The shop was labelled “Mighty Rite coachwork repairs” by a sign in cracked and faded red, white and blue paint. Looking at the broken stucco that covered the exterior, I thought the owner must have a sense of humour. He boasted an elegant phrase like ‘coachwork repairs’ on a dump called ‘Mighty Rite’. I gathered my guts and led Beryl through a dented metal pedestrian door beside the huge, truck-sized overhead doors.

The interior was like a gigantic, dark cavern. It was crude, with greasy work benches along a wall and the obligatory calendars presenting naked girls pinned above the benches. On the left was a crudely fashioned cubicle of unpainted, oil stained plywood. Inside the enclosure was meant to be an office of some kind. I peered over the edge of the cubicle and saw a young man in greasy coveralls, sleeping in an old office chair with his workboot-shod feet on an ancient oak desk.

“Excuse me,” I said rather loudly. His eyes popped open and his first act after taking his feet off the desk was to pop a greasy cap onto his head. Through the grease I could see the logo ‘Carruthers’ on the cap.

“What! What?” he stammered. Beryl pushed me aside.

“Who brought that white truck in?” she said.

“What white truck?” he said.

“The one hidden in the trees,” Beryl said.

“Oh, that’s the one that little lady brought in,” the kid said.

“Lady?” Beryl and I said in unison.

“Yeah,” he said.

“What’s her name?” I said.

“She didn’t leave no name. All she said was that if we can fix it, we can have it.”

“Isn’t that a little odd,” I said.

“Damn straight it’s odd, but the boss ain’t gonna sweat too much over getting’ a free rig like that.”

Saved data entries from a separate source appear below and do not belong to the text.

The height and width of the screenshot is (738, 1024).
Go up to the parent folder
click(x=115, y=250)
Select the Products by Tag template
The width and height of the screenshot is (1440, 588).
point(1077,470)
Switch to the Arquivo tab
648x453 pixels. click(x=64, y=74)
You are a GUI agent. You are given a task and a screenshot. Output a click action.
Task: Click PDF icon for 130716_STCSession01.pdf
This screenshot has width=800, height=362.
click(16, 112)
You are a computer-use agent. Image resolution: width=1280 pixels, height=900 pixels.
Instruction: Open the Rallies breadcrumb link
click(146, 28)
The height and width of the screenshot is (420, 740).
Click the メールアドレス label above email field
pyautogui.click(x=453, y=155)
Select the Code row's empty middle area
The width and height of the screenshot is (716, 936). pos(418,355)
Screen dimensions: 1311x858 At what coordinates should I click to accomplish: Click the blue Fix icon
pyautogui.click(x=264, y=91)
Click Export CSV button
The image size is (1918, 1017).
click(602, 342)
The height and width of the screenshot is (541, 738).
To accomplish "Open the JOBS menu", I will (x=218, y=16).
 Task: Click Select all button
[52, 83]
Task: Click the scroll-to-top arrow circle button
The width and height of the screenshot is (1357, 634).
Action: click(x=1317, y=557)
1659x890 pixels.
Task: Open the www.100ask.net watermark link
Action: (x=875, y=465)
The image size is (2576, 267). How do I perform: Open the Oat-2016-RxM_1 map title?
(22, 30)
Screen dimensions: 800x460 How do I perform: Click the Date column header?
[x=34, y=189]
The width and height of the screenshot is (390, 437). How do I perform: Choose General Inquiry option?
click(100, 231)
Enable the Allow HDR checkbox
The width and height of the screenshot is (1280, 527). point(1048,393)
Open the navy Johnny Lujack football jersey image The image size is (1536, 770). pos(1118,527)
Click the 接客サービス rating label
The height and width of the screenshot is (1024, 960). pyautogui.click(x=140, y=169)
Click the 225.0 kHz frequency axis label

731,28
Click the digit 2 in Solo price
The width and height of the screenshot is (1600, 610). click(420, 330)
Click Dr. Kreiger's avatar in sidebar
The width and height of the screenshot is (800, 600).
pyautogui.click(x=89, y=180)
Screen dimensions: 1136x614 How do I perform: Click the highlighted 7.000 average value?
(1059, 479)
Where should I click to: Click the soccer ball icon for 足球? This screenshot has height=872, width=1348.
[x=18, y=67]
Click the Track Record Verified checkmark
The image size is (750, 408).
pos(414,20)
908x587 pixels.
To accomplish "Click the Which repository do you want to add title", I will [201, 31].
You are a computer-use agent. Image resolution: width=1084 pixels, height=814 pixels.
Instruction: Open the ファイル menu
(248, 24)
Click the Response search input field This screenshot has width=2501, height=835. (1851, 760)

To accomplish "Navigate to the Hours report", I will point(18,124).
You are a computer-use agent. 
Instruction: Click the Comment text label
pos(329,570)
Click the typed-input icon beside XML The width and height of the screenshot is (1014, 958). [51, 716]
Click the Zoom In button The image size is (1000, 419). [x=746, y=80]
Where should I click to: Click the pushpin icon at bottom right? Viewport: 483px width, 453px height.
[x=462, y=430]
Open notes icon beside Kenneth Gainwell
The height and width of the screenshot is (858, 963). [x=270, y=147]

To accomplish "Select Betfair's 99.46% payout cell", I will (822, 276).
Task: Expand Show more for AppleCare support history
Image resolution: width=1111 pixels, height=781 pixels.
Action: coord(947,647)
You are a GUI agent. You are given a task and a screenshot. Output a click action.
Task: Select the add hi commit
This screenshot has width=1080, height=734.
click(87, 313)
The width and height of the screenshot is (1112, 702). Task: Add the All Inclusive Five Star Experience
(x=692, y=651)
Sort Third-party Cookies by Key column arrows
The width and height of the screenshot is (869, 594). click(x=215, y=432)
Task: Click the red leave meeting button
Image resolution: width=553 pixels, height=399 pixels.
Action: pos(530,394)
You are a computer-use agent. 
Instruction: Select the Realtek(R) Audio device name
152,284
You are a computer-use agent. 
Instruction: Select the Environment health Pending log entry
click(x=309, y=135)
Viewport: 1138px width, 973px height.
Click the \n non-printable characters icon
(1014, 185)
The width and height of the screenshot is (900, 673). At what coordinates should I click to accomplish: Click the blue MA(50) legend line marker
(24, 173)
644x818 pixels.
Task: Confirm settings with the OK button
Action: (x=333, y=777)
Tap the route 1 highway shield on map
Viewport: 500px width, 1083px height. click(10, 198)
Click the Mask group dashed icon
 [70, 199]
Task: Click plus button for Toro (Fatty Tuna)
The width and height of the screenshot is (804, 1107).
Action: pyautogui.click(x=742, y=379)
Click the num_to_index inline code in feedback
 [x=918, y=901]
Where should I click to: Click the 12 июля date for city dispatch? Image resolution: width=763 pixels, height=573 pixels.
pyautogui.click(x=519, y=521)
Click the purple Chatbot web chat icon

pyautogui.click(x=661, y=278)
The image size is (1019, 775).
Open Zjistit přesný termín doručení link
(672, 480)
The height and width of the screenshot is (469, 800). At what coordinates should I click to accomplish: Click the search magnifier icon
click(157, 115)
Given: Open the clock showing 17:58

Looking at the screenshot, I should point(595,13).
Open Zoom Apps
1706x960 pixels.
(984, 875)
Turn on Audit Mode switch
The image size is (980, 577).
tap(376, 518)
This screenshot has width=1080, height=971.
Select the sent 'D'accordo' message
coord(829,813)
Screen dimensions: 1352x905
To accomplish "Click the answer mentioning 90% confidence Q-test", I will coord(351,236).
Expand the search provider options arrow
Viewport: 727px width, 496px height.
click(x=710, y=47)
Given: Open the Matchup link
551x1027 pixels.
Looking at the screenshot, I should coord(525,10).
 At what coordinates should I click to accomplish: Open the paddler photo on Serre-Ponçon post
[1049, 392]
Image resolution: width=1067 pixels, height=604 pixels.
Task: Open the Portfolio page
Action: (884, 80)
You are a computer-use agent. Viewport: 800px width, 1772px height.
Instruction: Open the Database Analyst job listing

“Describe the lady,” Beryl said. The kid looks at the ceiling and muses.

“First off, she was a really lush piece, y’know. A bit older, but still, really hot,” said the kid. “I figure she’s rich, not just ‘cause she gave away a valuable truck, but she was wearing spotless suede pants, jacket and boots that all matched. I don’t usually notice that stuff, but this babe was really sweet.”

“Anything else?” I said.

“A Volvo was waiting out front for her when she left, and it looked like another dish was driving it.”